1.22 "PI Technology" shall mean the Process Related Intellectual Property
Rights, the TOPSwitch Related Intellectual Property Rights, the
Process Related Know-How, the TOPSwitch Related Know-How of PI, the
Existing Circuit Related Intellectual Property Rights and the Existing
Circuit Related Know How.
1.23 "PI TOPSwitch Products" shall mean Power IC products which are
developed by PI using the TOPSwitch Technology.
1.24 "Process Related Intellectual Property Rights" shall mean all classes
or types of patents, utility models, design rights, copyrights, mask
work rights, trade secrets and applications thereof recognized under
the laws of any country of the world, which claims or is otherwise
directed to an invention relating to semiconductor processing and/or
semiconductor device structure which have been reduced to practice or
have a first effective filing or registration date in any country
prior to the date of expiration or earlier termination of the
Agreement, and which arise out of inventions made by PI, which PI (i)
has as of the date of the Agreement or (ii) acquires during the term
of the Agreement, and under which, and to the extent to which and
subject to the conditions under which PI may have, as of the Effective
Date of the Agreement, or at the date of acquisition by PI of such
rights, or after the Effective Date of the Agreement, the right to
grant licenses of the scope granted herein without the payment of
royalty or other consideration to third persons except for payment to
third persons for inventions made by said persons while employed by
PI.
1.25 "Process Related Know-How" shall mean any and all technical,
industrial and engineering information, knowledge and experience with
respect to the Process Related Intellectual Property Rights known by
PI, as of the date hereof and which PI may acquire or develop during
the term of the Agreement, represented in any document, method,
process, design, design technology, manufacturing technology,
machinery, instrument or other equipment used or owned by PI, or with
respect to which and to the extent to which and subject to the
conditions under which PI has the right to grant licenses of the scope
granted herein without the payment of royalty or other consideration
to third persons except for payment to third persons for inventions
made by said persons while employed by PI.
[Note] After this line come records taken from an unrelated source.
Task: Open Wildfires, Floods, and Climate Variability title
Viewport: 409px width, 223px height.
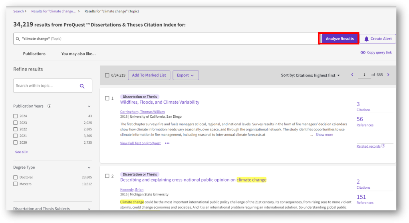Action: pos(160,102)
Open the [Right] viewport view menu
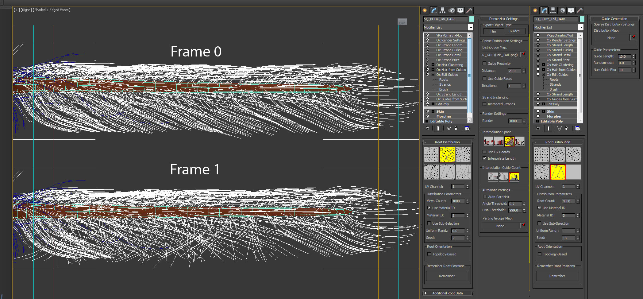Viewport: 643px width, 299px height. tap(26, 10)
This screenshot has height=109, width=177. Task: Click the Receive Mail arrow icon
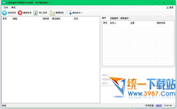(69, 13)
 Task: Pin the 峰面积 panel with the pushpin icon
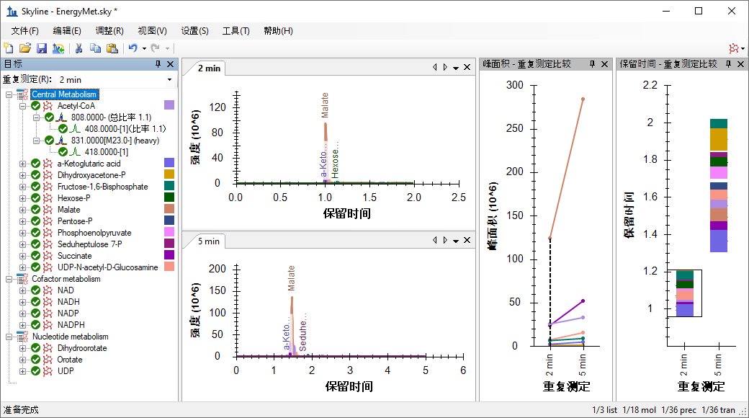pyautogui.click(x=591, y=64)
1.26 "Process Technical Information" shall mean technical information in
existence on or before the date of expiration or termination of this
Agreement regarding PI Process Technology which is used in the design,
manufacture, use, test or operation of PI Products and OKI Products.
4
1.27 "Qualification" shall mean the qualification of the PI Processes at
the Fab as demonstrated by the achievement of milestones agreed to by
the parties.
1.28 "Subsidiary" shall mean any corporation, company or other entity in
which OKI or PI, as the case may be, owns and/or controls, directly or
indirectly, now or hereafter, more than fifty percent (50%) of the
outstanding shares of stock entitled to vote for the election of
directors or their equivalents regardless of the form thereof (other
than any shares of stock whose voting rights are subject to
substantial restriction); provided, however, that any entity which
would be a Subsidiary by reason of the foregoing shall be considered a
Subsidiary only so long as such ownership or control exists.
1.29 "Technical Cooperation" shall mean technical advice, consulting
services and other technical cooperation provided by PI for OKI's
overall development and production of the PI Products and OKI
Products.
1.30 "Technical Information" shall mean the Process Technical Information,
the Existing Circuit Technical Information and the TOPSwitch Technical
Information.
1.31 [*].
1.32 "TOPSwitch Related Know-How" shall mean any and all technical,
industrial and engineering information, knowledge and experience with
respect to the TOPSwitch Related Intellectual Property Rights known by
PI, as of the date of this Amendment (or, as to the Licensed TOPSwitch
Improvements only, which PI may acquire or develop during the term of
the Agreement), represented in any document, method, process, design,
design technology, manufacturing technology, machinery, instrument or
other equipment used or owned by PI, or with respect to which and to
the extent to which and subject to the conditions under which PI has
the right to grant licenses of the scope granted herein without the
payment of royalty or other consideration to third persons except for
payment to third persons for inventions made by said persons while
employed by PI.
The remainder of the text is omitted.